Instructions to follow: In the data that follows, each entry is to be restated exactly.

Records to process:
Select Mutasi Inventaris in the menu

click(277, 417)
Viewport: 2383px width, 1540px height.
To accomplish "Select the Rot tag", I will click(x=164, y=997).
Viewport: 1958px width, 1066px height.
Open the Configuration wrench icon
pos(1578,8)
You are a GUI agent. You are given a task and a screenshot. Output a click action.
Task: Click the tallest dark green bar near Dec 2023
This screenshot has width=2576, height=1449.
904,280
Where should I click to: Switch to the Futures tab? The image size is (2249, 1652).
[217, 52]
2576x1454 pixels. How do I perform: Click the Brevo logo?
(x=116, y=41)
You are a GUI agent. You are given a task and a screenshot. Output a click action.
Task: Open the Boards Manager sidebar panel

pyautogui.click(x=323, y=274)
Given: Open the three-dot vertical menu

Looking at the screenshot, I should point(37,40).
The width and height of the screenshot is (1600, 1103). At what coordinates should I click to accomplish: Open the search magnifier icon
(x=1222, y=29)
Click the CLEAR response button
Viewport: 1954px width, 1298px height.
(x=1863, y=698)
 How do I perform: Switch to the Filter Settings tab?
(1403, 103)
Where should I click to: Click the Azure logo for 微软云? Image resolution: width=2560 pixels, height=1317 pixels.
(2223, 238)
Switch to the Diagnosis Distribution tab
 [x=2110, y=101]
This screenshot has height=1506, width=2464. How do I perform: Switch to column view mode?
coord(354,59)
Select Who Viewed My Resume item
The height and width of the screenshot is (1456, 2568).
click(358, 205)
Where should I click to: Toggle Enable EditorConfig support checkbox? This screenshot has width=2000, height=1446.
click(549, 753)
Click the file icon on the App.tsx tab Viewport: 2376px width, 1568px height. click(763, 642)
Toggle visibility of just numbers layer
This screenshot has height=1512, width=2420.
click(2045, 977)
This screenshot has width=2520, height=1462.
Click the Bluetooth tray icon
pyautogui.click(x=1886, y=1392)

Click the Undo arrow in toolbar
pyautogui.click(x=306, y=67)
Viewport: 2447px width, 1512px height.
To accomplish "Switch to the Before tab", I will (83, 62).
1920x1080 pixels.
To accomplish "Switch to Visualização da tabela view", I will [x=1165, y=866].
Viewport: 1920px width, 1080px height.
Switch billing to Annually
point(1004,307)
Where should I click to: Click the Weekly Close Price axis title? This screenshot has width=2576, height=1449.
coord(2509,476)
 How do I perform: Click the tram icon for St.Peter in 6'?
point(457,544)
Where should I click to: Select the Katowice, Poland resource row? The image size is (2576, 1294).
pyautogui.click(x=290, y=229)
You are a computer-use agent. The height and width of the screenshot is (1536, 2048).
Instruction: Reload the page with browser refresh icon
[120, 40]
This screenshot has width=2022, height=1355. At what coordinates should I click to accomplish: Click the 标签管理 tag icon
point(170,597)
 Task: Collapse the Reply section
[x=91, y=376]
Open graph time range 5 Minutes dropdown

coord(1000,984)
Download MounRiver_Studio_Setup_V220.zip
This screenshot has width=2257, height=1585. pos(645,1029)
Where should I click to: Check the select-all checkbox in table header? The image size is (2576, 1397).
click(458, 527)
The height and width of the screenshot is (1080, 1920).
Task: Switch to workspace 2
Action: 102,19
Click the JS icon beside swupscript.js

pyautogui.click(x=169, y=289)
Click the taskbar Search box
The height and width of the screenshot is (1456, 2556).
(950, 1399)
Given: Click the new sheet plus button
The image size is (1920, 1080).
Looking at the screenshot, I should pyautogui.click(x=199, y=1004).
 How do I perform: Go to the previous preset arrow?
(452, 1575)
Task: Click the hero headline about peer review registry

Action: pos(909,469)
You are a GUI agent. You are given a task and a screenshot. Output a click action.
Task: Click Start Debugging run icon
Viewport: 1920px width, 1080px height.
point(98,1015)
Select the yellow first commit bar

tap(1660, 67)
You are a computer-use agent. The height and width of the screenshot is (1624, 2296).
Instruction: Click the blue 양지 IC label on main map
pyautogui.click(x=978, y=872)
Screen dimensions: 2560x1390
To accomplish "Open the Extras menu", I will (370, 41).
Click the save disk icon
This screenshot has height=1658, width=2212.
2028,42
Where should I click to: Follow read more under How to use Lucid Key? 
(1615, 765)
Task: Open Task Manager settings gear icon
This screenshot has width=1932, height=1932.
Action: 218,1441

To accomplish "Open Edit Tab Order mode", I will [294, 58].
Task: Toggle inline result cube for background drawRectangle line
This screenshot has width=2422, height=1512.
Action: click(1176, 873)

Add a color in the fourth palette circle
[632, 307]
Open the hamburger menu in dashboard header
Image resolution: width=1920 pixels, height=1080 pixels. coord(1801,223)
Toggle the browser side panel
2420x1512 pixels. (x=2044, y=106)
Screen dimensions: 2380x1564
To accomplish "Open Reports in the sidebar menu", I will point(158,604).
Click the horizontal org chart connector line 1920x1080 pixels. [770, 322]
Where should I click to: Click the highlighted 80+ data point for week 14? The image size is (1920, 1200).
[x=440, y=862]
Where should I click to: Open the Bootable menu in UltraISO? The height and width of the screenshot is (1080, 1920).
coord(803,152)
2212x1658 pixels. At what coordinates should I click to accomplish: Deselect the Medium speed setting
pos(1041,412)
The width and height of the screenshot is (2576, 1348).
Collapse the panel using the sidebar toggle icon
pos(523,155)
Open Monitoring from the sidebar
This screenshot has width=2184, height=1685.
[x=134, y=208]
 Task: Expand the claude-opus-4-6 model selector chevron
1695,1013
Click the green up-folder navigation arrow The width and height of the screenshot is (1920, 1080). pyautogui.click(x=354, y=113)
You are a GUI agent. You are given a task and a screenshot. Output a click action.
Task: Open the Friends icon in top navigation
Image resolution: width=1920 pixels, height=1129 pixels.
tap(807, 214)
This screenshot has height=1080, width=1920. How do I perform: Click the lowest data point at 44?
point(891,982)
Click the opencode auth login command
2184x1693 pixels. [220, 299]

Task result:
Select Mutasi Inventaris in the menu

click(277, 417)
Viewport: 2383px width, 1540px height.
To accomplish "Select the Rot tag", I will click(x=164, y=997).
Viewport: 1958px width, 1066px height.
Open the Configuration wrench icon
pos(1578,8)
You are a GUI agent. You are given a task and a screenshot. Output a click action.
Task: Click the tallest dark green bar near Dec 2023
This screenshot has width=2576, height=1449.
904,280
Where should I click to: Switch to the Futures tab? The image size is (2249, 1652).
[217, 52]
2576x1454 pixels. How do I perform: Click the Brevo logo?
(x=116, y=41)
You are a GUI agent. You are given a task and a screenshot. Output a click action.
Task: Open the Boards Manager sidebar panel

pyautogui.click(x=323, y=274)
Given: Open the three-dot vertical menu

Looking at the screenshot, I should point(37,40).
The width and height of the screenshot is (1600, 1103). At what coordinates should I click to accomplish: Open the search magnifier icon
(x=1222, y=29)
Click the CLEAR response button
Viewport: 1954px width, 1298px height.
(x=1863, y=698)
 How do I perform: Switch to the Filter Settings tab?
(1403, 103)
Where should I click to: Click the Azure logo for 微软云? Image resolution: width=2560 pixels, height=1317 pixels.
(2223, 238)
Switch to the Diagnosis Distribution tab
 [x=2110, y=101]
This screenshot has height=1506, width=2464. How do I perform: Switch to column view mode?
coord(354,59)
Select Who Viewed My Resume item
The height and width of the screenshot is (1456, 2568).
click(358, 205)
Where should I click to: Toggle Enable EditorConfig support checkbox? This screenshot has width=2000, height=1446.
click(549, 753)
Click the file icon on the App.tsx tab Viewport: 2376px width, 1568px height. click(763, 642)
Toggle visibility of just numbers layer
This screenshot has height=1512, width=2420.
click(2045, 977)
This screenshot has width=2520, height=1462.
Click the Bluetooth tray icon
pyautogui.click(x=1886, y=1392)

Click the Undo arrow in toolbar
pyautogui.click(x=306, y=67)
Viewport: 2447px width, 1512px height.
To accomplish "Switch to the Before tab", I will (83, 62).
1920x1080 pixels.
To accomplish "Switch to Visualização da tabela view", I will [x=1165, y=866].
Viewport: 1920px width, 1080px height.
Switch billing to Annually
point(1004,307)
Where should I click to: Click the Weekly Close Price axis title? This screenshot has width=2576, height=1449.
coord(2509,476)
 How do I perform: Click the tram icon for St.Peter in 6'?
point(457,544)
Where should I click to: Select the Katowice, Poland resource row? The image size is (2576, 1294).
pyautogui.click(x=290, y=229)
You are a computer-use agent. The height and width of the screenshot is (1536, 2048).
Instruction: Reload the page with browser refresh icon
[120, 40]
This screenshot has width=2022, height=1355. At what coordinates should I click to accomplish: Click the 标签管理 tag icon
point(170,597)
 Task: Collapse the Reply section
[x=91, y=376]
Open graph time range 5 Minutes dropdown

coord(1000,984)
Download MounRiver_Studio_Setup_V220.zip
This screenshot has width=2257, height=1585. pos(645,1029)
Where should I click to: Check the select-all checkbox in table header? The image size is (2576, 1397).
click(458, 527)
The height and width of the screenshot is (1080, 1920).
Task: Switch to workspace 2
Action: 102,19
Click the JS icon beside swupscript.js

pyautogui.click(x=169, y=289)
Click the taskbar Search box
The height and width of the screenshot is (1456, 2556).
(950, 1399)
Given: Click the new sheet plus button
The image size is (1920, 1080).
Looking at the screenshot, I should pyautogui.click(x=199, y=1004).
 How do I perform: Go to the previous preset arrow?
(452, 1575)
Task: Click the hero headline about peer review registry

Action: pos(909,469)
You are a GUI agent. You are given a task and a screenshot. Output a click action.
Task: Click Start Debugging run icon
Viewport: 1920px width, 1080px height.
point(98,1015)
Select the yellow first commit bar

tap(1660, 67)
You are a computer-use agent. The height and width of the screenshot is (1624, 2296).
Instruction: Click the blue 양지 IC label on main map
pyautogui.click(x=978, y=872)
Screen dimensions: 2560x1390
To accomplish "Open the Extras menu", I will (370, 41).
Click the save disk icon
This screenshot has height=1658, width=2212.
2028,42
Where should I click to: Follow read more under How to use Lucid Key? 
(1615, 765)
Task: Open Task Manager settings gear icon
This screenshot has width=1932, height=1932.
Action: 218,1441

To accomplish "Open Edit Tab Order mode", I will [294, 58].
Task: Toggle inline result cube for background drawRectangle line
This screenshot has width=2422, height=1512.
Action: click(1176, 873)

Add a color in the fourth palette circle
[632, 307]
Open the hamburger menu in dashboard header
Image resolution: width=1920 pixels, height=1080 pixels. coord(1801,223)
Toggle the browser side panel
2420x1512 pixels. (x=2044, y=106)
Screen dimensions: 2380x1564
To accomplish "Open Reports in the sidebar menu", I will point(158,604).
Click the horizontal org chart connector line 1920x1080 pixels. [770, 322]
Where should I click to: Click the highlighted 80+ data point for week 14? The image size is (1920, 1200).
[x=440, y=862]
Where should I click to: Open the Bootable menu in UltraISO? The height and width of the screenshot is (1080, 1920).
coord(803,152)
2212x1658 pixels. At what coordinates should I click to accomplish: Deselect the Medium speed setting
pos(1041,412)
The width and height of the screenshot is (2576, 1348).
Collapse the panel using the sidebar toggle icon
pos(523,155)
Open Monitoring from the sidebar
This screenshot has width=2184, height=1685.
[x=134, y=208]
 Task: Expand the claude-opus-4-6 model selector chevron
1695,1013
Click the green up-folder navigation arrow The width and height of the screenshot is (1920, 1080). pyautogui.click(x=354, y=113)
You are a GUI agent. You are given a task and a screenshot. Output a click action.
Task: Open the Friends icon in top navigation
Image resolution: width=1920 pixels, height=1129 pixels.
tap(807, 214)
This screenshot has height=1080, width=1920. How do I perform: Click the lowest data point at 44?
point(891,982)
Click the opencode auth login command
2184x1693 pixels. [220, 299]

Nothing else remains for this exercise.